[TEXTAUSZUG]
════════════════

Die Verpflichtung zur elektronischen Übermittlung von Bilanzen sowie Gewinn- und Verlustrechnungen (E-Bilanz, § 5b EStG) wird auch auf die zugrunde liegenden Kontennachweise, das Anlagenverzeichnis sowie die Verzeichnisse nach § 5 Abs. 1 S. 2 EStG und § 5a Abs. 4 EStG erstreckt.

Die Übermittlungsverpflichtung für den Anlagenspiegel, die sich bislang zum Teil aus handelsrechtlichen Regelungen ergibt, wird jetzt ausdrücklich in § 5b Abs. 1 EStG geregelt. Jede für steuerliche Zwecke zu erstellende Bilanz ist ebenfalls von der Übermittlungspflicht umfasst. Das gilt auch für den Anhang, den Lagebericht, den Prüfungsbericht und die Verzeichnisse nach § 5 Abs. 1 S. 2 und § 5a Abs. 4 EStG.

Anwendung: Die Übermittlungspflicht der Kontennachweise gilt für Wirtschaftsjahre, die nach dem 31.12.24 beginnen. Die weiteren neuen Übermittlungspflichten finden erst für Wirtschaftsjahre Anwendung, die nach dem 31.12.27 beginnen.

════════════════

Einträge aus einer Datenquelle
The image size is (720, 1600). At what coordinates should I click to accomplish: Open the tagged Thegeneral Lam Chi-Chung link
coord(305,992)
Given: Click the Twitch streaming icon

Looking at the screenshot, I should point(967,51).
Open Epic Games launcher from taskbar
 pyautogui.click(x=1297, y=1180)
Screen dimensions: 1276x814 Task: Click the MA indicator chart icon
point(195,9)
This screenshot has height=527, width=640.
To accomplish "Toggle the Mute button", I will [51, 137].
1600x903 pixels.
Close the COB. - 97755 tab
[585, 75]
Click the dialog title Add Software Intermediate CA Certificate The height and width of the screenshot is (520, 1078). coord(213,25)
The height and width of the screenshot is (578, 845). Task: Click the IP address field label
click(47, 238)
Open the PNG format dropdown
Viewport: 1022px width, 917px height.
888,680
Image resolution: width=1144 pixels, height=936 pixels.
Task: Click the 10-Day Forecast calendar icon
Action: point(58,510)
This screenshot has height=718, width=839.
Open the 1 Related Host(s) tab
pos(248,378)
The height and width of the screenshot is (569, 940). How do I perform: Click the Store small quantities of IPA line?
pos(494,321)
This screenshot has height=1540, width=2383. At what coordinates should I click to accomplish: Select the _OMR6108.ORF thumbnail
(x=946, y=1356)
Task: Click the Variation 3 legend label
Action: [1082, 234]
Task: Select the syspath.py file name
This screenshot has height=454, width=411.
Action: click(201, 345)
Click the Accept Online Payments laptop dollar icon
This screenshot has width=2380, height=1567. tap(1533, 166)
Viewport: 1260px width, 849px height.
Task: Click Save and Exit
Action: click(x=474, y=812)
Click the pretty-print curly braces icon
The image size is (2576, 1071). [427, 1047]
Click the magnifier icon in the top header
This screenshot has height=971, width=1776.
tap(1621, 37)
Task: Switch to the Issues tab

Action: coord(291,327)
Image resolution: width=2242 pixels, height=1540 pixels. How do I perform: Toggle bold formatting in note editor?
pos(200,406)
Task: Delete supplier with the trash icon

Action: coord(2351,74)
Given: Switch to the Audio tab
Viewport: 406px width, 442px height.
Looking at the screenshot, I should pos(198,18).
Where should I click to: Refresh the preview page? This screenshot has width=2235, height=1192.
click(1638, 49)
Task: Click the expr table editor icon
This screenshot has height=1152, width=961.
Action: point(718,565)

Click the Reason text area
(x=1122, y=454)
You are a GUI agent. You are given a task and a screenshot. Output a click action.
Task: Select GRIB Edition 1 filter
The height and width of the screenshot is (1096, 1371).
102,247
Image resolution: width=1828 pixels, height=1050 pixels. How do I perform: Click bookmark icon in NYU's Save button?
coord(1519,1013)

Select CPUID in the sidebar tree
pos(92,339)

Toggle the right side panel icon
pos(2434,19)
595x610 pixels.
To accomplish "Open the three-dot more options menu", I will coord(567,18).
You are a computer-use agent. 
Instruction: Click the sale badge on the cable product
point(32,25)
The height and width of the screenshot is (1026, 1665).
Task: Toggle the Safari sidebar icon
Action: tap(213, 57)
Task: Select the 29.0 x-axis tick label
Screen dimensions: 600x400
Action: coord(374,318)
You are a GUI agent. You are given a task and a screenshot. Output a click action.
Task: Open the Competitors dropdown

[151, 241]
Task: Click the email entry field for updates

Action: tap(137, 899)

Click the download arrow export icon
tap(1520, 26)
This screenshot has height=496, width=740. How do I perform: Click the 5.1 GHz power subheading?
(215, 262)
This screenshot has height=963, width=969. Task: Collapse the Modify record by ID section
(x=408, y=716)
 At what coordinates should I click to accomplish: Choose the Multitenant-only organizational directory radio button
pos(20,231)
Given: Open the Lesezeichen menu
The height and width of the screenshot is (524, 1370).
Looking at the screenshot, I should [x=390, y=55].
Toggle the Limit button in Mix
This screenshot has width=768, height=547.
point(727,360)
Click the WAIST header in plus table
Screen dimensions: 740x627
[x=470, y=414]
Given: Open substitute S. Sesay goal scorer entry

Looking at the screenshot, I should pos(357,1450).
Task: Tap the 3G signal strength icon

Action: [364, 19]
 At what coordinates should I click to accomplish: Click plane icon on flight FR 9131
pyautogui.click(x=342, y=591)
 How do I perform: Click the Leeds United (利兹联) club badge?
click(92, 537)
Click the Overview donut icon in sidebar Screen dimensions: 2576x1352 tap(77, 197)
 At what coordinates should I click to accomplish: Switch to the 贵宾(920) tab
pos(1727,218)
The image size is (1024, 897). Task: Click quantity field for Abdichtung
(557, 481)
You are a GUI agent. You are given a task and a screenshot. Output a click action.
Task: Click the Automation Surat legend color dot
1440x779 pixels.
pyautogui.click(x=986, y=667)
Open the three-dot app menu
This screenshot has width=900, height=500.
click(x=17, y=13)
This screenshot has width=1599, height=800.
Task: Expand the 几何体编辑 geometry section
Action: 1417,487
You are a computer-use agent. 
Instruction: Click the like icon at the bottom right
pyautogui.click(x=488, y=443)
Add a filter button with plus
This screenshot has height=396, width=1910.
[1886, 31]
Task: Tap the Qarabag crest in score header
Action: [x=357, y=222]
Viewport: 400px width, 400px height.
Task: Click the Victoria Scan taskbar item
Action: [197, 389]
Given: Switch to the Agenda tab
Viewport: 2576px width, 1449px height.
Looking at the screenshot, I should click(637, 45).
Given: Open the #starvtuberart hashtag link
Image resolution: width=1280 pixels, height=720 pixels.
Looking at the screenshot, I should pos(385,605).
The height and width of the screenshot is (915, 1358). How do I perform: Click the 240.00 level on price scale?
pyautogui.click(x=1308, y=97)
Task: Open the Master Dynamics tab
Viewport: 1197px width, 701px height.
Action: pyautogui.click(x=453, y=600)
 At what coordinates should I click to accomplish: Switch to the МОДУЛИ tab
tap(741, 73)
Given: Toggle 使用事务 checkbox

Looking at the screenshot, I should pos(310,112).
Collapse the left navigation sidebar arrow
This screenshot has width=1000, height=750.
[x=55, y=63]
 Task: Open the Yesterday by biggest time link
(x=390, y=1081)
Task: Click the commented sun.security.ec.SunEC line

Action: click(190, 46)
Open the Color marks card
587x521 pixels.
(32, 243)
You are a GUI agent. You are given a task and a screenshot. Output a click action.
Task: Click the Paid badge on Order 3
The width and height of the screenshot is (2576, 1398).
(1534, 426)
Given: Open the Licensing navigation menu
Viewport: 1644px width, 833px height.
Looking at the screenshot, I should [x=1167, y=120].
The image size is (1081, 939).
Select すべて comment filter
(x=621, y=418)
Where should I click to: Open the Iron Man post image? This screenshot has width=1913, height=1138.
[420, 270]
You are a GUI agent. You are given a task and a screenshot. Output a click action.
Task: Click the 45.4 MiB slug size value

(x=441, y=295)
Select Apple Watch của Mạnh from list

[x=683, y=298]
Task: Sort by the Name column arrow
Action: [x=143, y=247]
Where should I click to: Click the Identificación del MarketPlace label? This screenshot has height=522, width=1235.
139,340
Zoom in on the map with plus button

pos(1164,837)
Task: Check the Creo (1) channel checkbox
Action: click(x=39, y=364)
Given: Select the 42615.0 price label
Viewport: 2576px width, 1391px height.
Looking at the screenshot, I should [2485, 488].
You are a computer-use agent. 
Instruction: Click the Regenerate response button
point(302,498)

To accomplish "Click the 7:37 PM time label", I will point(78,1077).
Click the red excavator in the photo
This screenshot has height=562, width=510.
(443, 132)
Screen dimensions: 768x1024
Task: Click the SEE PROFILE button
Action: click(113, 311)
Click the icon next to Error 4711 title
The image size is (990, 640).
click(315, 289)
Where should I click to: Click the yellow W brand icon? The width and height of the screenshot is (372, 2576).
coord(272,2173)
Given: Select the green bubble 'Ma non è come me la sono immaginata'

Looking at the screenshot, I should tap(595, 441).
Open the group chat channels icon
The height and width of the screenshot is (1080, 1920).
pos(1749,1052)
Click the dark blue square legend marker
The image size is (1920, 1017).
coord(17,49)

════════════════

[AUFGABENSTELLUNG 1] Nenne laut dem Auszug zur E-Bilanz die Wirtschaftsjahre, für die die Übermittlungspflicht der Kontennachweise gilt.
[AUFGABENSTELLUNG 2] Setze den Auszug zur E-Bilanz im Anschluss an seinen letzten Satz fort.

[ERWARTETE ANTWORT 1] Sie gilt für Wirtschaftsjahre, die nach dem 31.12.24 beginnen.

[ERWARTETE ANTWORT 2]
1.3 Beteiligungsidentische Personengesellschaften: Buchwertübertragung

§ 6 Abs. 5 EStG ermöglicht unter den dort genannten Voraussetzungen eine steuerneutrale Überführung bzw. Übertragung von Wirtschaftsgütern. Etwaige stille Reserven werden somit nicht aufgedeckt.

Das BVerfG (Beschluss vom 28.11.23, 2 BvL 8/13) hat entschieden, dass § 6 Abs. 5 S. 3 EStG mit dem Grundgesetz unvereinbar ist, soweit beteiligungsidentische Personengesellschaften von Übertragungen von Wirtschaftsgütern zum Buchwert ausgeschlossen werden. Dies wird nun die Neuregelung in § 6 Abs. 5 S. 3 Nr. 4 EStG ermöglichen.

Anwendung: Gilt rückwirkend für alle offenen Fälle.

Merke | Auf gemeinsamen Antrag der Mitunternehmer zum Zeitpunkt der Übertragung kann aus Vertrauensschutzgründen für Übertragungen vor dem 12.1.24 von einer Anwendung des § 6 Abs. 5 S. 3 Nr. 4 EStG abgesehen werden (§ 52 Abs. 12 EStG).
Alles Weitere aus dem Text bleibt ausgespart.